# Anyone here seen Nyman/Wheeldon MGV?



## nobilmente

I've heard the music live as a concert piece, but not seen the ballet. The choreography seems absolutely amazing, particularly in the final section. An NYCB overview:






Anyone else?


----------



## jegreenwood

You had me a bit confused - the ballet is called "DGV: Danse à Grande Vitesse."

I saw it once a while back. I was not taken by it. But overall I am not a huge fan of Wheeldon - except for "The Winter's Tale."

It doesn't seemed to get programmed that often by NYCB, although a number of other companies perform it. I assume the Royal Ballet, for whom it was created, still do it.

Might I suggest you have a look at Jerome Robbins' very popular "Glass Pieces." I've seen it three times. The NYCB promo excerpt is actually from the movement I like least.

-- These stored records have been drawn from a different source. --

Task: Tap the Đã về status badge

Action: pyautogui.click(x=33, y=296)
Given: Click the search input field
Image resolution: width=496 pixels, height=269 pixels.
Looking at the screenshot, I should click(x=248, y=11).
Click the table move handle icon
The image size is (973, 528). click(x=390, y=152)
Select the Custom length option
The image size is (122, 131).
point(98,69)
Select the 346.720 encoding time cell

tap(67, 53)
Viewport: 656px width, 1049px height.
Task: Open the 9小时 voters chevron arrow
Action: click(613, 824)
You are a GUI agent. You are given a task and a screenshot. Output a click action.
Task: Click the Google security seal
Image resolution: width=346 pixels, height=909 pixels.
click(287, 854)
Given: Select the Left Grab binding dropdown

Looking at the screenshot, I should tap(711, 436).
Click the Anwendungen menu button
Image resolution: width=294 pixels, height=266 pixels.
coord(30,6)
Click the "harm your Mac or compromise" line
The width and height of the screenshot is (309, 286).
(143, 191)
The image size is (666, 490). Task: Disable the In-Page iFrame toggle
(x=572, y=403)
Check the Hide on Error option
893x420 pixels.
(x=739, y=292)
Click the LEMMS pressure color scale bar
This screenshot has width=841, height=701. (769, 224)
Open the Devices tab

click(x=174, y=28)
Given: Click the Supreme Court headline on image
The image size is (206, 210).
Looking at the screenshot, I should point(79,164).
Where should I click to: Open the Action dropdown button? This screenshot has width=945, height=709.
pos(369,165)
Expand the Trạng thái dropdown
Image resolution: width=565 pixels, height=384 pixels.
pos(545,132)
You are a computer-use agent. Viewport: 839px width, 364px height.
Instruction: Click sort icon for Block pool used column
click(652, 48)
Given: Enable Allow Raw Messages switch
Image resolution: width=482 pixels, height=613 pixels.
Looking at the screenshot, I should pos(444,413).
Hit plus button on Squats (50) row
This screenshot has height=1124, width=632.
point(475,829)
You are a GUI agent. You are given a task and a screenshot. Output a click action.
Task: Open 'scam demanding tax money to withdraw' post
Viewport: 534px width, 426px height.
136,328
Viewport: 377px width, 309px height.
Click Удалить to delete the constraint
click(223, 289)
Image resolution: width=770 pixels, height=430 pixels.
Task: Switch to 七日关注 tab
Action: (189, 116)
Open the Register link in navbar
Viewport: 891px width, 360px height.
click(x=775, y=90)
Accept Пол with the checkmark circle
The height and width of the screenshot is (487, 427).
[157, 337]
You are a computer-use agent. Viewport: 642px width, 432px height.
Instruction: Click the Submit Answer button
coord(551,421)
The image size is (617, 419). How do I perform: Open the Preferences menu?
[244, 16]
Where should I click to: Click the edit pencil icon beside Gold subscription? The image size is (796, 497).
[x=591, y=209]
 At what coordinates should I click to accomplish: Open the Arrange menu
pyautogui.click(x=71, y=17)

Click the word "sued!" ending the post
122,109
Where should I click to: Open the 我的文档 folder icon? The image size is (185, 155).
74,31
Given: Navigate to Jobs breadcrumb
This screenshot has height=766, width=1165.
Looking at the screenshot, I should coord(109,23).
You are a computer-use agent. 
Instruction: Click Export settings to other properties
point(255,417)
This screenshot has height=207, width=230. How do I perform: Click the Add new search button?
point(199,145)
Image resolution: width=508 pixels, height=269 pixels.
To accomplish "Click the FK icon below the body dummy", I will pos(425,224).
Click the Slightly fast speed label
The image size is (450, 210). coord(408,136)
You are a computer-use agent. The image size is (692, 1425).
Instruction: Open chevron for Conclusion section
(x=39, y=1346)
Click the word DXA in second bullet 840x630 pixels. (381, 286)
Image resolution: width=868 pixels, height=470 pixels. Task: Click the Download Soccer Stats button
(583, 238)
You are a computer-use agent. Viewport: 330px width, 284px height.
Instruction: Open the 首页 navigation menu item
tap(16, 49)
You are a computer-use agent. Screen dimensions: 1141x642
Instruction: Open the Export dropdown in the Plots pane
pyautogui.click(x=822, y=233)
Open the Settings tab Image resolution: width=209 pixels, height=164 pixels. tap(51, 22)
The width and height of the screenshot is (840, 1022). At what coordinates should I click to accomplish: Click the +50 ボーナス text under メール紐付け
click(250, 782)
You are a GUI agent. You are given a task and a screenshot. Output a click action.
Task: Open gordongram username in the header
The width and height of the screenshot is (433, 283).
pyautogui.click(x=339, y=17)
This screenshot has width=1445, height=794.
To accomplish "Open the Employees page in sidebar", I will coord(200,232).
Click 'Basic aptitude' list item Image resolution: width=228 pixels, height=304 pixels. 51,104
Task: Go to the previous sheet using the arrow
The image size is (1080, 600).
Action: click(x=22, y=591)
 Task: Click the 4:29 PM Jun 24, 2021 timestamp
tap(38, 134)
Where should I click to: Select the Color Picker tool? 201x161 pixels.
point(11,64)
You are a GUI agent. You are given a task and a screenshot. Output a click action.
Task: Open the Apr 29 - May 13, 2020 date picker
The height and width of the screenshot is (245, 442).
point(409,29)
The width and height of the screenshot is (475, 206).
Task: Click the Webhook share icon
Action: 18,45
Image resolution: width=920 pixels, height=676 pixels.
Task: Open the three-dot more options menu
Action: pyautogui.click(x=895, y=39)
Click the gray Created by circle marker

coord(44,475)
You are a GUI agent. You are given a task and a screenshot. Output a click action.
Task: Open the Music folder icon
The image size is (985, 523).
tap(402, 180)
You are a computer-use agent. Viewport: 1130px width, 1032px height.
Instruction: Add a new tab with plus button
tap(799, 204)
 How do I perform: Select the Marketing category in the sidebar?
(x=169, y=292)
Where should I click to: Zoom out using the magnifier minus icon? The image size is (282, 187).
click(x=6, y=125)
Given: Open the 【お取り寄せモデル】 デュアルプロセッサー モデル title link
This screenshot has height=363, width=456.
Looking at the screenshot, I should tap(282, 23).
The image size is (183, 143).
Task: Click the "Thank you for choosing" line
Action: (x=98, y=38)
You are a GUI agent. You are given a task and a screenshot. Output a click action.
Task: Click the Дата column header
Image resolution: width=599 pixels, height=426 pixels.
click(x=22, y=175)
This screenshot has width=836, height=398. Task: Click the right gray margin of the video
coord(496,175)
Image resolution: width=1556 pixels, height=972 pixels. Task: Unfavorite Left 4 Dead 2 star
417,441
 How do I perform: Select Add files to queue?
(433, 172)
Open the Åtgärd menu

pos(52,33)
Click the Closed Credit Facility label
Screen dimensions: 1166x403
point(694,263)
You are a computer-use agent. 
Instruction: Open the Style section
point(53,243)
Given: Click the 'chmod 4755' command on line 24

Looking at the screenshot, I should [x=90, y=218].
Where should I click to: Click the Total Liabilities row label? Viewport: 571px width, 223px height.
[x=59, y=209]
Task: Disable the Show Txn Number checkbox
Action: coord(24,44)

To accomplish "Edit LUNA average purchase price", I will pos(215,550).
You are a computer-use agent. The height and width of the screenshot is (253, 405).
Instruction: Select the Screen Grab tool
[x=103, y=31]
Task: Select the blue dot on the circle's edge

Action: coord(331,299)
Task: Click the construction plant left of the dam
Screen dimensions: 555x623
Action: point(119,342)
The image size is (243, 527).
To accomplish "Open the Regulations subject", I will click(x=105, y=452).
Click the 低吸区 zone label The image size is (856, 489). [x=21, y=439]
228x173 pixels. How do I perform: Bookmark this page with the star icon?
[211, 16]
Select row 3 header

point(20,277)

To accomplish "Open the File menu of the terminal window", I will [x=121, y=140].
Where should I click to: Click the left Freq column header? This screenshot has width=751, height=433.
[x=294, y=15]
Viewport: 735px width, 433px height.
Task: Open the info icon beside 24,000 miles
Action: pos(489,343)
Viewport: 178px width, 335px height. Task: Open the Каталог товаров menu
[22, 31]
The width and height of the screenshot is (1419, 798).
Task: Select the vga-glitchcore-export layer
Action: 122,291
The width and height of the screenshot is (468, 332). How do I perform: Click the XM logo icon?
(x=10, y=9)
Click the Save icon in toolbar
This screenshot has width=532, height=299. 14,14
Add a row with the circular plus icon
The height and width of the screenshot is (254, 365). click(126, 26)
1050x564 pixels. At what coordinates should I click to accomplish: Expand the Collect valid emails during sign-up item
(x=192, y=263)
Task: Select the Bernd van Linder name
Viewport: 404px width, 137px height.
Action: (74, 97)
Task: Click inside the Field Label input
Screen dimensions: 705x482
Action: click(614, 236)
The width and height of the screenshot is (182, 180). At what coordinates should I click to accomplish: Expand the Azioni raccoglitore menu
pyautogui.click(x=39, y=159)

By the way, Justin Peck is now NYCB's second resident choreographer. (Wheeldon was the first.)

Edit - I may have been unfair to Wheeldon. I forgot about "Polyphonia" (to piano music of Ligeti), which I liked. And when I revisited his "Carousel Waltz" (Rodgers) I liked it much more than the first time. (On the other hand the celebrated "After the Rain" (to Part) was less impressive by my third viewing.)


----------



## nobilmente

True: the ballet is called DGV, which uses the music of MGV, which celebrates the TGV.


----------